| Input records |
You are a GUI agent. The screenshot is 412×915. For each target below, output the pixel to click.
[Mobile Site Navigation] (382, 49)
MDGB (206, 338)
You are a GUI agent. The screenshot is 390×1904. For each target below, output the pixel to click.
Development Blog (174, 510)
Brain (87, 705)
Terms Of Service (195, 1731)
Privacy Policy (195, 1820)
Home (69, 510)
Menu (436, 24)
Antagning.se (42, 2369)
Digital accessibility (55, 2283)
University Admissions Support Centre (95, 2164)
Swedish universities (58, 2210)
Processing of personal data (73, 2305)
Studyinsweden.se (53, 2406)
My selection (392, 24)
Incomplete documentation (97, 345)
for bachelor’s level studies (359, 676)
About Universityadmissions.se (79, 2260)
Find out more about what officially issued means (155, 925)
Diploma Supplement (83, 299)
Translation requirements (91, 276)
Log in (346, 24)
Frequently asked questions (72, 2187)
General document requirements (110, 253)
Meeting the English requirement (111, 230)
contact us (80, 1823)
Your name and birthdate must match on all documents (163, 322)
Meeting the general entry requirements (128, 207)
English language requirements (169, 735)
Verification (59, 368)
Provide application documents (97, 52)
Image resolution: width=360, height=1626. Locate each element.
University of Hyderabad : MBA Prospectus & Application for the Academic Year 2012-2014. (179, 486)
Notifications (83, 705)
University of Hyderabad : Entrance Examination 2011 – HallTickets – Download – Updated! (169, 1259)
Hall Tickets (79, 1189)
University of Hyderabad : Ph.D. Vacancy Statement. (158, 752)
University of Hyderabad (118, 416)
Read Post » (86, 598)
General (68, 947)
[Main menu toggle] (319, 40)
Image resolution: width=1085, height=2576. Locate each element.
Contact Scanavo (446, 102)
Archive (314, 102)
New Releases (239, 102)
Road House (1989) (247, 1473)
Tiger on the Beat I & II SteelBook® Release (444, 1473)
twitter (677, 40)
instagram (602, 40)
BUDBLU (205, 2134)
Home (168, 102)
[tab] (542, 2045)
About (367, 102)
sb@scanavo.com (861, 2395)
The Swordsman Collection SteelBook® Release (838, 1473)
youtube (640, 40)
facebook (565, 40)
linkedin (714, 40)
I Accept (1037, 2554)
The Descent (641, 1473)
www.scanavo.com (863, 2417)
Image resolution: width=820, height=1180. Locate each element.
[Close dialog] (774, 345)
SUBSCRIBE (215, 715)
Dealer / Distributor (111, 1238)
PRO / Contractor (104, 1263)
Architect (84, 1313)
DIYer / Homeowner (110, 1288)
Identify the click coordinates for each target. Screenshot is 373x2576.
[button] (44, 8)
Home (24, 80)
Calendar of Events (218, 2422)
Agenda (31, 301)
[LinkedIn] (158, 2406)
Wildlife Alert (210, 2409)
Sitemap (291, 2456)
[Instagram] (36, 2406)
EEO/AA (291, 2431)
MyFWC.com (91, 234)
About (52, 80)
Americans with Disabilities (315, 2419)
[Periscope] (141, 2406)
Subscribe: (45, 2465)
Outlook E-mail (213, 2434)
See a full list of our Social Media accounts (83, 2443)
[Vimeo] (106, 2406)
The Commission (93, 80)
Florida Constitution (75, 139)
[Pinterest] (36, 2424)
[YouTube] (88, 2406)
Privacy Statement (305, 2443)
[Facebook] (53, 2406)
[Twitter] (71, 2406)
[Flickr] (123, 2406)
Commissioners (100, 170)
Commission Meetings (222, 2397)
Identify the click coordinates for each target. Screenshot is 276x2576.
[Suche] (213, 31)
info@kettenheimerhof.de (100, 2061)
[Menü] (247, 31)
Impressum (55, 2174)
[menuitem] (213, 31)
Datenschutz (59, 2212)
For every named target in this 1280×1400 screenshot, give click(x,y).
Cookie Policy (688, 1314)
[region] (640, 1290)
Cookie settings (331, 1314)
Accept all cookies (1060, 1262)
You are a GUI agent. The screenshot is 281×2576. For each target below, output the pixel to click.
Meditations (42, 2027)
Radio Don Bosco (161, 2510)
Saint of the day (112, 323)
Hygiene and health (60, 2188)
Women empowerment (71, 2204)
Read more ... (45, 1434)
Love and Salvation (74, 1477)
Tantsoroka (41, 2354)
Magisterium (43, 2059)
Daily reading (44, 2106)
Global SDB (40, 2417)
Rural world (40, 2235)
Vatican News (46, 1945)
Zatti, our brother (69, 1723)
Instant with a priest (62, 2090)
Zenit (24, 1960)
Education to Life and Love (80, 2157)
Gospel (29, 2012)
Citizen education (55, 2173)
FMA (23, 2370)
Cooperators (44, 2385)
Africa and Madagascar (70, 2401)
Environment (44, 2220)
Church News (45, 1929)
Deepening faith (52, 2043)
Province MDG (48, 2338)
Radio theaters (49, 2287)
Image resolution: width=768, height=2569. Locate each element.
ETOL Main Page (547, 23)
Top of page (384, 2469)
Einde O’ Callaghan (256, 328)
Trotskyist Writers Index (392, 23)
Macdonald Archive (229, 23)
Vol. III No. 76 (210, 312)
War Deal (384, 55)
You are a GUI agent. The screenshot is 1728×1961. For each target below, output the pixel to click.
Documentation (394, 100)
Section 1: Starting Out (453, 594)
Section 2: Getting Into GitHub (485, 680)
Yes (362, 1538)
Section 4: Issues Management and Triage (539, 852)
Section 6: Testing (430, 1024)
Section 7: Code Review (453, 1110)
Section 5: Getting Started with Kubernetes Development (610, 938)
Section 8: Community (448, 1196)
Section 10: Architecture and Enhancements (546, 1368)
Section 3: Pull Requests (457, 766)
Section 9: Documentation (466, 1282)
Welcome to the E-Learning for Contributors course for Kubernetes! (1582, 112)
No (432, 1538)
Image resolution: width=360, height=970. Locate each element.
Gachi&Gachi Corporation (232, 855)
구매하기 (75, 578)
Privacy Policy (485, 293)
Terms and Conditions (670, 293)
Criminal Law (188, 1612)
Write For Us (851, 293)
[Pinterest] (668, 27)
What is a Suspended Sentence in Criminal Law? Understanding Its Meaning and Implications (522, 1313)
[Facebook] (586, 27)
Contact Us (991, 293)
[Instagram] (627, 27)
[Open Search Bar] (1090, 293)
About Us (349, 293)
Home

| The problem |
Please set down the full listing above, word for word.

| Output below |
You are a GUI agent. The screenshot is 412×915. For each target below, output the pixel to click.
[Mobile Site Navigation] (382, 49)
MDGB (206, 338)
You are a GUI agent. The screenshot is 390×1904. For each target below, output the pixel to click.
Development Blog (174, 510)
Brain (87, 705)
Terms Of Service (195, 1731)
Privacy Policy (195, 1820)
Home (69, 510)
Menu (436, 24)
Antagning.se (42, 2369)
Digital accessibility (55, 2283)
University Admissions Support Centre (95, 2164)
Swedish universities (58, 2210)
Processing of personal data (73, 2305)
Studyinsweden.se (53, 2406)
My selection (392, 24)
Incomplete documentation (97, 345)
for bachelor’s level studies (359, 676)
About Universityadmissions.se (79, 2260)
Find out more about what officially issued means (155, 925)
Diploma Supplement (83, 299)
Translation requirements (91, 276)
Log in (346, 24)
Frequently asked questions (72, 2187)
General document requirements (110, 253)
Meeting the English requirement (111, 230)
contact us (80, 1823)
Your name and birthdate must match on all documents (163, 322)
Meeting the general entry requirements (128, 207)
English language requirements (169, 735)
Verification (59, 368)
Provide application documents (97, 52)
Image resolution: width=360, height=1626. Locate each element.
University of Hyderabad : MBA Prospectus & Application for the Academic Year 2012-2014. (179, 486)
Notifications (83, 705)
University of Hyderabad : Entrance Examination 2011 – HallTickets – Download – Updated! (169, 1259)
Hall Tickets (79, 1189)
University of Hyderabad : Ph.D. Vacancy Statement. (158, 752)
University of Hyderabad (118, 416)
Read Post » (86, 598)
General (68, 947)
[Main menu toggle] (319, 40)
Image resolution: width=1085, height=2576. Locate each element.
Contact Scanavo (446, 102)
Archive (314, 102)
New Releases (239, 102)
Road House (1989) (247, 1473)
Tiger on the Beat I & II SteelBook® Release (444, 1473)
twitter (677, 40)
instagram (602, 40)
BUDBLU (205, 2134)
Home (168, 102)
[tab] (542, 2045)
About (367, 102)
sb@scanavo.com (861, 2395)
The Swordsman Collection SteelBook® Release (838, 1473)
youtube (640, 40)
facebook (565, 40)
linkedin (714, 40)
I Accept (1037, 2554)
The Descent (641, 1473)
www.scanavo.com (863, 2417)
Image resolution: width=820, height=1180. Locate each element.
[Close dialog] (774, 345)
SUBSCRIBE (215, 715)
Dealer / Distributor (111, 1238)
PRO / Contractor (104, 1263)
Architect (84, 1313)
DIYer / Homeowner (110, 1288)
Identify the click coordinates for each target. Screenshot is 373x2576.
[button] (44, 8)
Home (24, 80)
Calendar of Events (218, 2422)
Agenda (31, 301)
[LinkedIn] (158, 2406)
Wildlife Alert (210, 2409)
Sitemap (291, 2456)
[Instagram] (36, 2406)
EEO/AA (291, 2431)
MyFWC.com (91, 234)
About (52, 80)
Americans with Disabilities (315, 2419)
[Periscope] (141, 2406)
Subscribe: (45, 2465)
Outlook E-mail (213, 2434)
See a full list of our Social Media accounts (83, 2443)
[Vimeo] (106, 2406)
The Commission (93, 80)
Florida Constitution (75, 139)
[Pinterest] (36, 2424)
[YouTube] (88, 2406)
Privacy Statement (305, 2443)
[Facebook] (53, 2406)
[Twitter] (71, 2406)
[Flickr] (123, 2406)
Commissioners (100, 170)
Commission Meetings (222, 2397)
Identify the click coordinates for each target. Screenshot is 276x2576.
[Suche] (213, 31)
info@kettenheimerhof.de (100, 2061)
[Menü] (247, 31)
Impressum (55, 2174)
[menuitem] (213, 31)
Datenschutz (59, 2212)
For every named target in this 1280×1400 screenshot, give click(x,y).
Cookie Policy (688, 1314)
[region] (640, 1290)
Cookie settings (331, 1314)
Accept all cookies (1060, 1262)
You are a GUI agent. The screenshot is 281×2576. For each target below, output the pixel to click.
Meditations (42, 2027)
Radio Don Bosco (161, 2510)
Saint of the day (112, 323)
Hygiene and health (60, 2188)
Women empowerment (71, 2204)
Read more ... (45, 1434)
Love and Salvation (74, 1477)
Tantsoroka (41, 2354)
Magisterium (43, 2059)
Daily reading (44, 2106)
Global SDB (40, 2417)
Rural world (40, 2235)
Vatican News (46, 1945)
Zatti, our brother (69, 1723)
Instant with a priest (62, 2090)
Zenit (24, 1960)
Education to Life and Love (80, 2157)
Gospel (29, 2012)
Citizen education (55, 2173)
FMA (23, 2370)
Cooperators (44, 2385)
Africa and Madagascar (70, 2401)
Environment (44, 2220)
Church News (45, 1929)
Deepening faith (52, 2043)
Province MDG (48, 2338)
Radio theaters (49, 2287)
Image resolution: width=768, height=2569. Locate each element.
ETOL Main Page (547, 23)
Top of page (384, 2469)
Einde O’ Callaghan (256, 328)
Trotskyist Writers Index (392, 23)
Macdonald Archive (229, 23)
Vol. III No. 76 (210, 312)
War Deal (384, 55)
You are a GUI agent. The screenshot is 1728×1961. For each target below, output the pixel to click.
Documentation (394, 100)
Section 1: Starting Out (453, 594)
Section 2: Getting Into GitHub (485, 680)
Yes (362, 1538)
Section 4: Issues Management and Triage (539, 852)
Section 6: Testing (430, 1024)
Section 7: Code Review (453, 1110)
Section 5: Getting Started with Kubernetes Development (610, 938)
Section 8: Community (448, 1196)
Section 10: Architecture and Enhancements (546, 1368)
Section 3: Pull Requests (457, 766)
Section 9: Documentation (466, 1282)
Welcome to the E-Learning for Contributors course for Kubernetes! (1582, 112)
No (432, 1538)
Image resolution: width=360, height=970. Locate each element.
Gachi&Gachi Corporation (232, 855)
구매하기 (75, 578)
Privacy Policy (485, 293)
Terms and Conditions (670, 293)
Criminal Law (188, 1612)
Write For Us (851, 293)
[Pinterest] (668, 27)
What is a Suspended Sentence in Criminal Law? Understanding Its Meaning and Implications (522, 1313)
[Facebook] (586, 27)
Contact Us (991, 293)
[Instagram] (627, 27)
[Open Search Bar] (1090, 293)
About Us (349, 293)
Home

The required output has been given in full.